Task directions: Going from the top of the listing below to the line that holds "This screenshot has height=331, width=441.", reproduce each line exactly; no pictures.

Data:
------------------------------------

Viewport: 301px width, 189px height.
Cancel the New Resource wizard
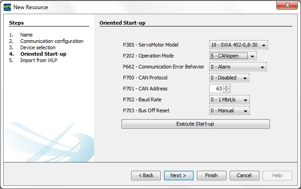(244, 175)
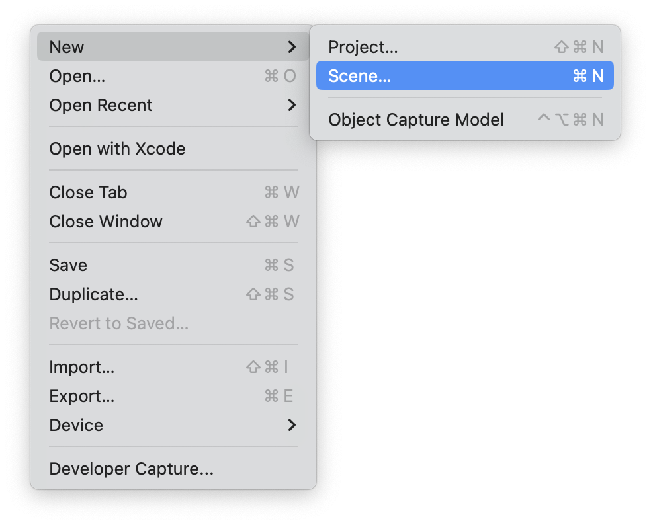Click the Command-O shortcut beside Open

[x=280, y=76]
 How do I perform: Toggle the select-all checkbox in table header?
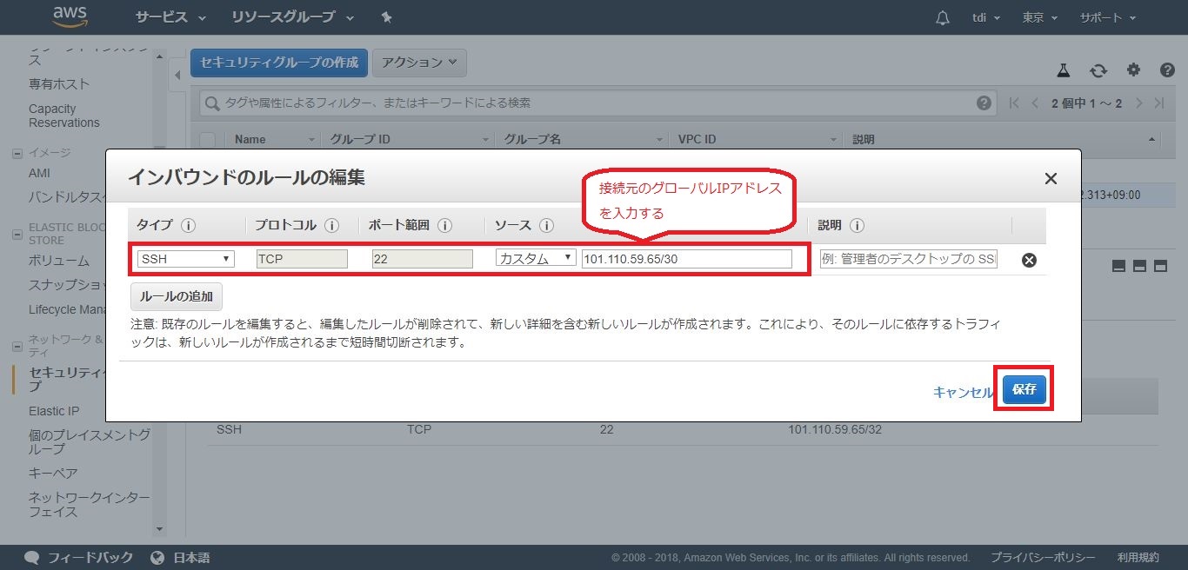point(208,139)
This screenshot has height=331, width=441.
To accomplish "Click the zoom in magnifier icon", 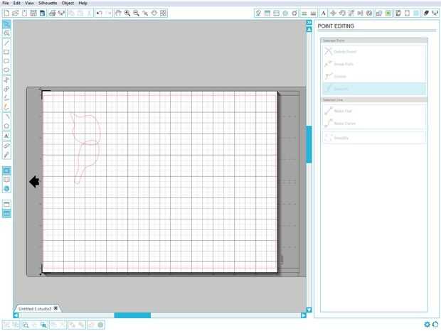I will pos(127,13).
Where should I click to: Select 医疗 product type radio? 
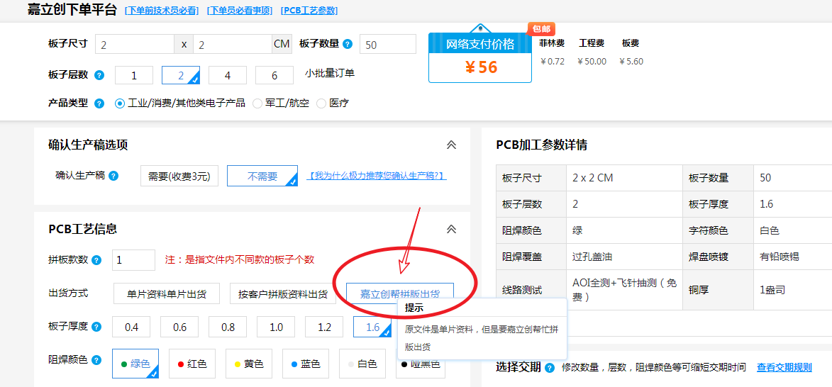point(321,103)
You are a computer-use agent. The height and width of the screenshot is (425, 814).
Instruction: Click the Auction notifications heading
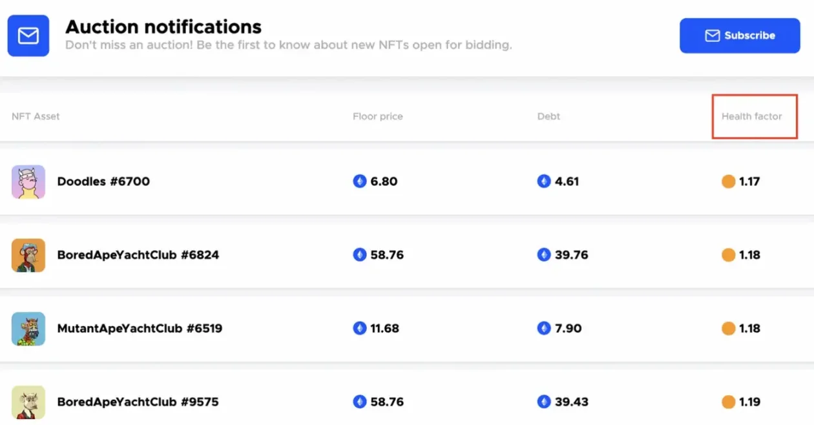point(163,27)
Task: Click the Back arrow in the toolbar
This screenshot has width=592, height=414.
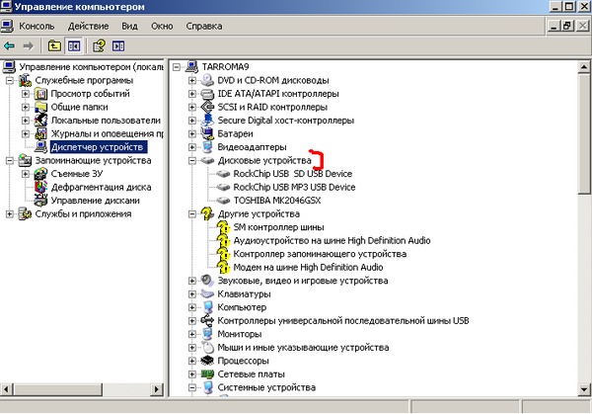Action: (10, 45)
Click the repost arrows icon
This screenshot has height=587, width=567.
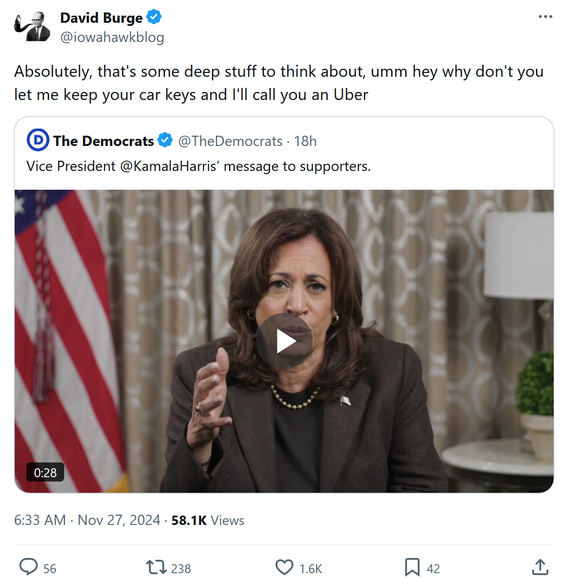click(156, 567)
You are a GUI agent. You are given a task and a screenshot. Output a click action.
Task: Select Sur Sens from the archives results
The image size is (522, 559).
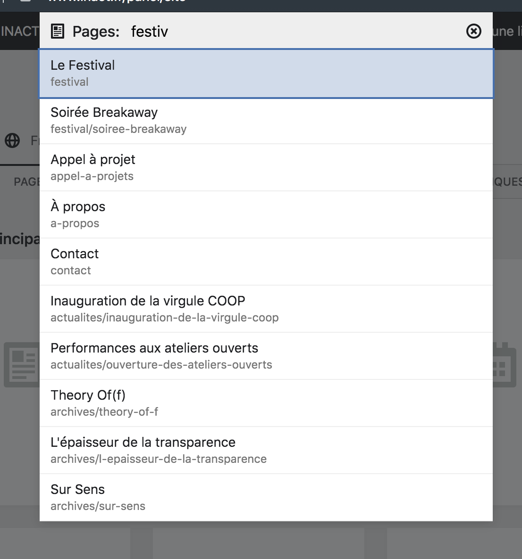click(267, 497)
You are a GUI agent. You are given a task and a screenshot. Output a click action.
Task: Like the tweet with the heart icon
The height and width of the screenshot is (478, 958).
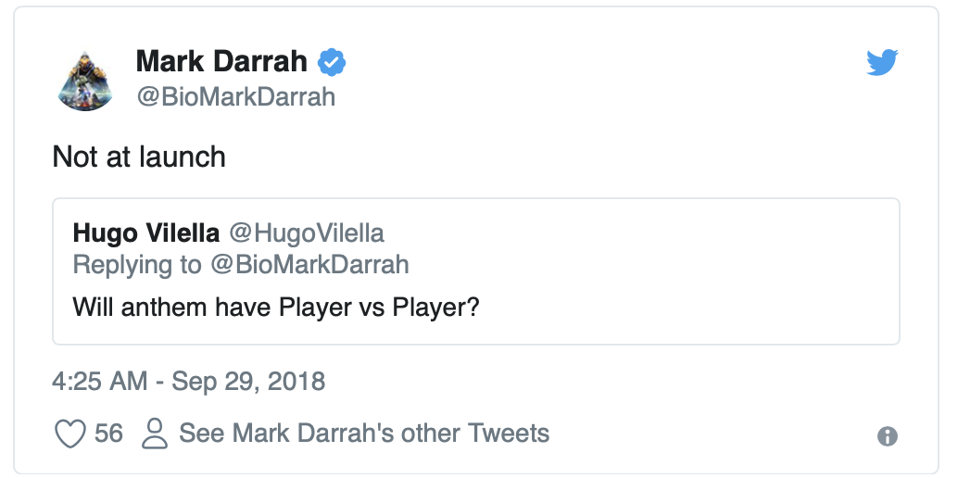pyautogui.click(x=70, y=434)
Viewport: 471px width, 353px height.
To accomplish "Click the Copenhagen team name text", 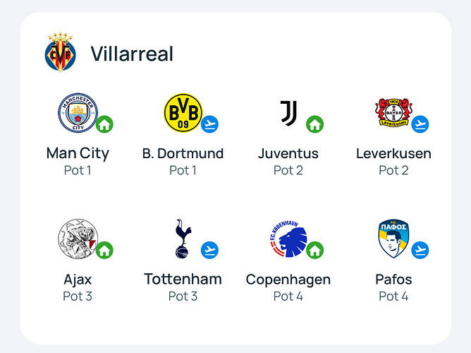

------------------------------------

Exercise result:
Viewport: 301px width, 189px height.
Cancel the New Resource wizard
(244, 175)
Click the Command-O shortcut beside Open

[x=280, y=76]
 How do I perform: Toggle the select-all checkbox in table header?
point(208,139)
This screenshot has height=331, width=441.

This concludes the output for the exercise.